The provided document is a 510(k) summary for the InControl InTone device, a non-implantable electrical stimulator for treating female urinary incontinence. The claims are for "substantial equivalence" of the InControl InTone device to predicate devices on the market and do not detail any clinical studies. Therefore, this document does not contain information to answer the bulk of your questions regarding acceptance criteria, study sizes, ground truth establishment, or clinical performance metrics.

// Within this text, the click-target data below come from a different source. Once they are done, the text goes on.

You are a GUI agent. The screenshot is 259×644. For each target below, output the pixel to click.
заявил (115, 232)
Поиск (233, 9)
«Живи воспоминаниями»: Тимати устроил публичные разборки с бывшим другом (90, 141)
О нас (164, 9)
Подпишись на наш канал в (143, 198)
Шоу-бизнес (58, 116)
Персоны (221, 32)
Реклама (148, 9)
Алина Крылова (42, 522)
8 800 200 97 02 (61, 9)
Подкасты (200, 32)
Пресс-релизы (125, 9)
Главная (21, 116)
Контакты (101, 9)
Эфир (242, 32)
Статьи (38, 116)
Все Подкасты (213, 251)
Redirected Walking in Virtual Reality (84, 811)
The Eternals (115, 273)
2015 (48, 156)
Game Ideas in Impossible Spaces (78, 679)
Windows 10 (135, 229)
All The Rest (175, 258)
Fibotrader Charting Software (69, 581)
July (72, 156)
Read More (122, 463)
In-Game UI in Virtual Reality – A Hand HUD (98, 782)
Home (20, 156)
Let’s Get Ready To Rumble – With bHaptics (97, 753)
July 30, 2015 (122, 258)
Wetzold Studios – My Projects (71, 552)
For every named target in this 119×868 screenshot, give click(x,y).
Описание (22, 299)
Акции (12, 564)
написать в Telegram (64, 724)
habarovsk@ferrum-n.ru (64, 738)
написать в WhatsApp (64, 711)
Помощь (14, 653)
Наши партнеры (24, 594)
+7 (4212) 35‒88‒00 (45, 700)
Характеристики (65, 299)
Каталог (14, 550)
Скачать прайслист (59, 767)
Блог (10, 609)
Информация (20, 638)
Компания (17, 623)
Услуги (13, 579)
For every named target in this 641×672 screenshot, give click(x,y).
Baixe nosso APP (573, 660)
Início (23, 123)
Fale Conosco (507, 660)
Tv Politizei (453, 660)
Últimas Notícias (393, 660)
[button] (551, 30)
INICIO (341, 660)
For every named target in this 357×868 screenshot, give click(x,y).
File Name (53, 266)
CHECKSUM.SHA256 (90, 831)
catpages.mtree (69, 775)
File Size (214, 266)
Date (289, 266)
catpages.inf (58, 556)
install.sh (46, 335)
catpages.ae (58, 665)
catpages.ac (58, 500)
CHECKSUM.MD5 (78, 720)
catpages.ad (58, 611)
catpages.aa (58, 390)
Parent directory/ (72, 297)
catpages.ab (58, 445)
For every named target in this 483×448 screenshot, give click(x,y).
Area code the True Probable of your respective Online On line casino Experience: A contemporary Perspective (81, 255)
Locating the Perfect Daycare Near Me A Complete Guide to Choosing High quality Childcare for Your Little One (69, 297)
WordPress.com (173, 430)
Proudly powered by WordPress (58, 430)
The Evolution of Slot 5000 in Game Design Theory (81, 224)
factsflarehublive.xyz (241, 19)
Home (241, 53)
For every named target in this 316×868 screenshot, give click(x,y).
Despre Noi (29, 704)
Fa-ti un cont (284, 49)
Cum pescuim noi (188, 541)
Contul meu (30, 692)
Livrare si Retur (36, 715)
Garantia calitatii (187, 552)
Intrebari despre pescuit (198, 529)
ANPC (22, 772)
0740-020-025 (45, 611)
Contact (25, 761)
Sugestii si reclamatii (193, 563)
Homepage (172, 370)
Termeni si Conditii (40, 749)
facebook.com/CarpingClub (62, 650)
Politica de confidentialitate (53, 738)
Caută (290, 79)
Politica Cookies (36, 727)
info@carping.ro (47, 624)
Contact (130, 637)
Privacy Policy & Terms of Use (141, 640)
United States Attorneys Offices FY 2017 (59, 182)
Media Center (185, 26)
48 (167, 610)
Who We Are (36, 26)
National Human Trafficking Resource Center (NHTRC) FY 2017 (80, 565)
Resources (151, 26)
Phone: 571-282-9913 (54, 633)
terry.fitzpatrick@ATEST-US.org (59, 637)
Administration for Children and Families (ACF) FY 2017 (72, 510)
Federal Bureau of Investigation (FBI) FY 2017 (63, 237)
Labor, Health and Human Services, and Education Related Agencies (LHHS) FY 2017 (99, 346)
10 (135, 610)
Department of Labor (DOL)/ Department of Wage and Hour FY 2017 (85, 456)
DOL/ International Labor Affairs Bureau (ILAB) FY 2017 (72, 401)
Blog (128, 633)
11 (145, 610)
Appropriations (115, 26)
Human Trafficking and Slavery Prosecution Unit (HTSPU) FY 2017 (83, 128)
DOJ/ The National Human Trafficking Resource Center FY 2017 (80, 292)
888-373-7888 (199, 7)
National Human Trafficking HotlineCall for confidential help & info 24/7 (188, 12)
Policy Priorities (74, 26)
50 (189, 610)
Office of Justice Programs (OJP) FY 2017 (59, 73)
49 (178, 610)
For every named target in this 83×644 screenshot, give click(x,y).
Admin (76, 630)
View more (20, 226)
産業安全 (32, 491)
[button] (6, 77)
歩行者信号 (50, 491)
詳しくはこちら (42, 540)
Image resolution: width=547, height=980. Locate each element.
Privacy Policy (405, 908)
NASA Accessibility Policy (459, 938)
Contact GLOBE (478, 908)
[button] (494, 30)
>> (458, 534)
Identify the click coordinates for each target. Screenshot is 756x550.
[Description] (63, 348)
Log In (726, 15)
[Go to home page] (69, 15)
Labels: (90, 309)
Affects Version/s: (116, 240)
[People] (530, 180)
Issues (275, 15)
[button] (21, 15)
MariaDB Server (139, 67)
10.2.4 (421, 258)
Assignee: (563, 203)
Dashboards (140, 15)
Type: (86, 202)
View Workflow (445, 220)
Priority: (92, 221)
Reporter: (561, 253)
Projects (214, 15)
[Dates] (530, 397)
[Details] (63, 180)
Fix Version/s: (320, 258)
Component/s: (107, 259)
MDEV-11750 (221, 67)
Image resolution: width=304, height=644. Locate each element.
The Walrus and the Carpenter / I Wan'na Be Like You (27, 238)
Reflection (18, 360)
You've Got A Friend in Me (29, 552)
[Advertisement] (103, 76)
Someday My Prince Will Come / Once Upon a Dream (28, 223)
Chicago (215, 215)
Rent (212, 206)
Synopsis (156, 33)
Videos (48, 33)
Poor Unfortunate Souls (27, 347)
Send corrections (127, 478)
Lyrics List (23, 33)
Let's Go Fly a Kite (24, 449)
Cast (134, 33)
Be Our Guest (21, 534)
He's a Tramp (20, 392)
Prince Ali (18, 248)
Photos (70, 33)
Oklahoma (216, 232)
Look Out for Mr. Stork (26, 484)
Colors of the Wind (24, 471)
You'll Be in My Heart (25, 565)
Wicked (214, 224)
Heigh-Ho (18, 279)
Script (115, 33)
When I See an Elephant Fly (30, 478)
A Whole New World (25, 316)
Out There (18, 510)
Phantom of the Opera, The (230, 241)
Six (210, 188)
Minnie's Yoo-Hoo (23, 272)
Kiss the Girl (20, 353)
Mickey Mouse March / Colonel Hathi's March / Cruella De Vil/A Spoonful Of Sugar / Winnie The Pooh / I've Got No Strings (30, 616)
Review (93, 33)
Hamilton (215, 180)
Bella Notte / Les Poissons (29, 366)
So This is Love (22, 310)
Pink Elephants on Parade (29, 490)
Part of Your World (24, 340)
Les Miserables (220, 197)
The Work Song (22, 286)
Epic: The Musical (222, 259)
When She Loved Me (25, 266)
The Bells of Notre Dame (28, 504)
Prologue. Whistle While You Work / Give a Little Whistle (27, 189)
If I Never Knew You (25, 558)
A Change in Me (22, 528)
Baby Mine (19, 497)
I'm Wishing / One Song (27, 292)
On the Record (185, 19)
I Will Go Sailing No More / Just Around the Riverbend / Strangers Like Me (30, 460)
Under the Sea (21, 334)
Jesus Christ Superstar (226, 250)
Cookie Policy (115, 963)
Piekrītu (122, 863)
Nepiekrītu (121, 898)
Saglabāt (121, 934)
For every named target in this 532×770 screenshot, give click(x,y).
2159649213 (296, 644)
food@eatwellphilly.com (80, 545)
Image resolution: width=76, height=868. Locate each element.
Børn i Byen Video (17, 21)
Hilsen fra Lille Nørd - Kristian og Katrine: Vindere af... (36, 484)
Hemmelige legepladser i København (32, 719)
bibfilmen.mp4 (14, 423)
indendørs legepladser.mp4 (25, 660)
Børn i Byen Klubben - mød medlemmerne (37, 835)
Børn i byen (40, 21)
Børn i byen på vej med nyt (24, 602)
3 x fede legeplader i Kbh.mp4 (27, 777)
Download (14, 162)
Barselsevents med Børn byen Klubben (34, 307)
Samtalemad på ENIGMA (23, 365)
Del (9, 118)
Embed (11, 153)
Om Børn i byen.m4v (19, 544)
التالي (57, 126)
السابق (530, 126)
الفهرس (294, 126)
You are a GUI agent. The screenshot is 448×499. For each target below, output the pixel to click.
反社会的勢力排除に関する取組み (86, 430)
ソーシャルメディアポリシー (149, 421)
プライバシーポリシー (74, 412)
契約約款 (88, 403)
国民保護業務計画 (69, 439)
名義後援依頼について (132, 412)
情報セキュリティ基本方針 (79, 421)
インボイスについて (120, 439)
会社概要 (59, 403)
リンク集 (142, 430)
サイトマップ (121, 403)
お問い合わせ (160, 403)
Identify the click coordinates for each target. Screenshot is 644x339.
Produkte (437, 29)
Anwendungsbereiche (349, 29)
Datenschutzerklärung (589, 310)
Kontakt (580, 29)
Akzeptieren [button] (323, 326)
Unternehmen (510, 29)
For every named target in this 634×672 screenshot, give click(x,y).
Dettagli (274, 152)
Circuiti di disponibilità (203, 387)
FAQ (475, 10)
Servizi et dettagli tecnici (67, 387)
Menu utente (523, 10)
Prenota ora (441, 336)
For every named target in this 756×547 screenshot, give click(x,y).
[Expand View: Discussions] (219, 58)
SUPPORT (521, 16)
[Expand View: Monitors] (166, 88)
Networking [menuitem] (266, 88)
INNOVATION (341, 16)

However, based on the provided tables comparing the InControl InTone device to its predicate devices (Otto Bock STIWELL med4, MyoTrac Infiniti, and Hollister evadri), we can infer the acceptance criteria were based on demonstrating equivalence in intended use, technology, engineering, and performance specifications.

Here's the information that can be extracted from the provided text:

1. A table of acceptance criteria and the reported device performance:

The acceptance criteria are not explicitly stated with numeric thresholds or targets for device performance. Instead, the "Comparison" column indicates whether the InControl InTone's features are "Identical," "Equivalent," or "Within range" compared to predicate devices. The "Reported Device Performance" for the InControl InTone is simply its listed specifications.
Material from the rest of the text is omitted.